An SPSOneTurnFeedback type class; 3/4-section cavity for post/pre-LS2

Type

class

OTFB_2

An SPSOneTurnFeedback type class; 4/5-section cavity for post/pre-LS2

Type

class

V_sum

Vector sum of RF voltage from all the cavities

Type

complex array

V_corr

RF voltage correction array to be applied in the tracker

Type

float array

phi_corr

RF phase correction array to be applied in the tracker

Type

float array

logger

Logger of the present class

Type

logger

track()
track_init(debug=False)

Tracking of the SPSCavityFeedback without beam.

class blond.llrf.cavity_feedback.SPSOneTurnFeedback(RFStation, Beam, Profile, n_sections, n_cavities=2, V_part=0.4444444444444444, G_ff=1, G_llrf=10, G_tx=0.5, a_comb=0.9375, Commissioning=<blond.llrf.cavity_feedback.CavityFeedbackCommissioning object>)

Bases: object

Voltage feedback around a travelling wave cavity with given amount of sections. The quantities of the LLRF system cover one turn with a coarse resolution.

Parameters
  • RFStation (class) – An RFStation type class

  • Beam (class) – A Beam type class

  • Profile (class) – Beam profile object

  • n_sections (int) – Number of sections in the cavities

  • n_cavities (int) – Number of cavities of the same type

  • V_part (float) – Voltage partition for the given n_cavities; in range (0,1)

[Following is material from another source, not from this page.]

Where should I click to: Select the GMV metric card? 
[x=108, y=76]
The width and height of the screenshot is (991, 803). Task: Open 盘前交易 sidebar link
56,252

  • G_ff (float) – FF gain [1]; default is 1

  • G_llrf (float) – LLRF gain [1]; default is 10

  • G_tx (float) – Transmitter gain [A/V]; default is \((50 \Omega)^{-1}\)

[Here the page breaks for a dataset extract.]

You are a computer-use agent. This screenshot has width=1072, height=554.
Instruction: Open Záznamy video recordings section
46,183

  • open_loop (int(bool)) – Open (0) or closed (1) feedback loop; default is 1

TWC

A TravellingWaveCavity type class

Type

class

counter

Counter of the current time step

Type

int

omega_c

Carrier revolution frequency [1/s] at the current time step

Type

float

omega_r

Resonant revolution frequency [1/s] of the travelling wave cavities

Type

const float

n_coarse

Number of bins for the coarse grid (equals harmonic number)

Type

int

V_gen

Generator voltage [V] of the present turn in (I,Q) coordinates

Type

complex array

V_gen_prev

Generator voltage [V] of the previous turn in (I,Q) coordinates

Type

complex array

V_fine_ind_beam

Beam-induced voltage [V] in (I,Q) coordinates on the fine grid used for tracking the beam

Type

complex array

V_coarse_ind_beam

Beam-induced voltage [V] in (I,Q) coordinates on the coarse grid used tracking the LLRF

Type

complex array

V_coarse_ind_gen

Generator-induced voltage [V] in (I,Q) coordinates on the coarse grid used tracking the LLRF

Type

complex array

V_coarse_tot

Cavity voltage [V] at present turn in (I,Q) coordinates which is used for tracking the LLRF

Type

complex array

V_fine_tot

Cavity voltage [V] at present turn in (I,Q) coordinates which is used for tracking the beam

Type

complex array

a_comb

Recursion constant of the comb filter; \(a_{\mathsf{comb}}=15/16\)

Type

float

n_mov_av

Number of points for moving average modelling cavity response; \(n_{\mathsf{mov.av.}} = \frac{f_r}{f_{\mathsf{bw,cav}}}\), where \(f_r\) is the cavity resonant frequency of TWC_4 and TWC_5

Type

const int

logger

Logger of the present class

Type

logger

beam_induced_voltage(lpf=False)

Calculates the beam-induced voltage

Parameters

lpf (bool) – Apply low-pass filter for beam current calculation; default is False

I_beam_coarse

RF component of the beam charge [C] at the present time step, calculated in coarse grid

Type

complex array

I_beam_fine

RF component of the beam charge [C] at the present time step, calculated in fine grid

Type

complex array

V_coarse_ind_beam

Induced voltage [V] from beam-cavity interaction on the coarse grid

Type

complex array

V_fine_ind_beam

Induced voltage [V] from beam-cavity interaction on the fine grid

Type

complex array

call_conv(signal, kernel)

Routine to call optimised C++ convolution

generator_induced_voltage()

Calculates the generator-induced voltage. The transmitter model is a simple linear gain [C/V] converting voltage to charge.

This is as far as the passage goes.